Yes and no. So, we use a sliightly more expanded version of the ua-parser bot filtering (for example, detecting automata - wget and Twisted Pagegetter are not bots, but they should absolutely be filtered) and a slightly more expanded spider detection approach (there are Wikimedia-specific spiders). To me the greater risk is undeclared automata; I've had quite a lot of success detecting them using various concentration and density indexes, such as the Herfindahl, orienting around {ip,xff} tuples or user agents, but it requires >=1,000 pageviews to a particular URL to be useful.

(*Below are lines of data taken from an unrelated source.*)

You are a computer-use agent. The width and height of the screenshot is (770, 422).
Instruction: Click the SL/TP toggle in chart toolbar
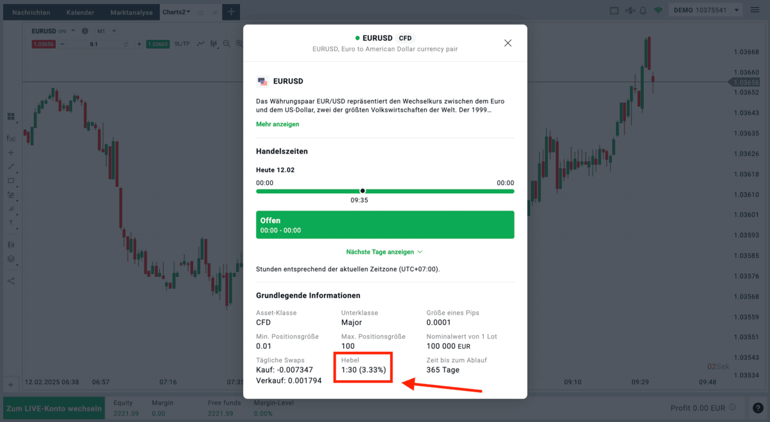(x=182, y=44)
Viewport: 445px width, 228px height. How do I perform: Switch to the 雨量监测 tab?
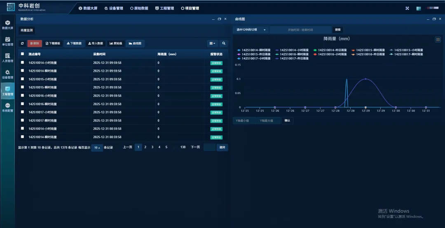(27, 30)
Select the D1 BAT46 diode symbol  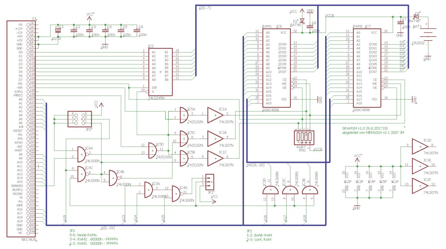click(302, 21)
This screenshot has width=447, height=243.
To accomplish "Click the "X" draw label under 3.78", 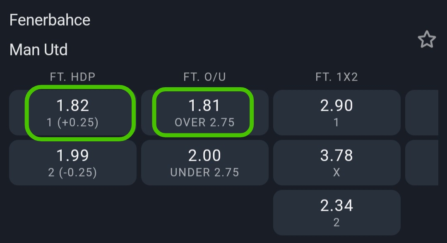I will pyautogui.click(x=336, y=172).
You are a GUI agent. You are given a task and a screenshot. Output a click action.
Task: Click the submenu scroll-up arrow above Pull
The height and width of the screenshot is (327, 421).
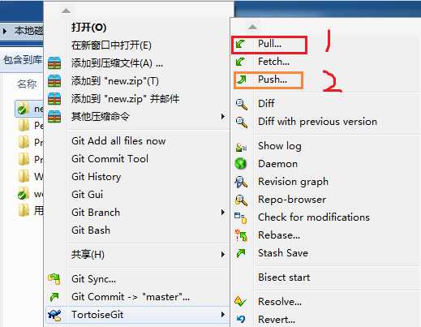[x=252, y=27]
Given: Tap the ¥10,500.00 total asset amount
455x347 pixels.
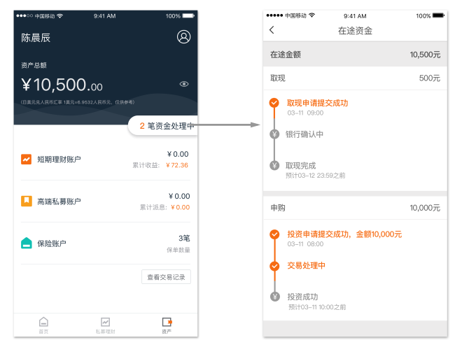Looking at the screenshot, I should [62, 85].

So, there is more we can do - but it becomes complex and computationally intensive, and requires constant hand-coding to maintain. I have much sympathy for whoever it is in R&D who has to absorb my work, because a lot of it is maintaining things like this, and pageviews are of limited utility for most purposes without this kind of filtering.
On 26 February 2015 at 02:31, Federico Leva (Nemo) nemowiki@gmail.com wrote:
Erik Zachte, 25/02/2015 23:34:
Compare https://ironholds.shinyapps.io/WhereInTheWorldIsWikipedia/ and
http://stats.wikimedia.org/wikimedia/squids/SquidReportPageViewsPerLanguageB...
Ironholds' looks more vulnerable to bots, it's easier to see in small wikis (though, kudos! many more small wikis are included than in wikistats). For instance, 20 more percentage points for USA on Breton and Bavarian Wikipedias, 30 on Welsh, 40 on Alemannic, almost 50 on Kurdish. For Chinese bots they look similar, though in some cases I'm not sure what's going on: for instance als.wiki also sees CH and RO emerge.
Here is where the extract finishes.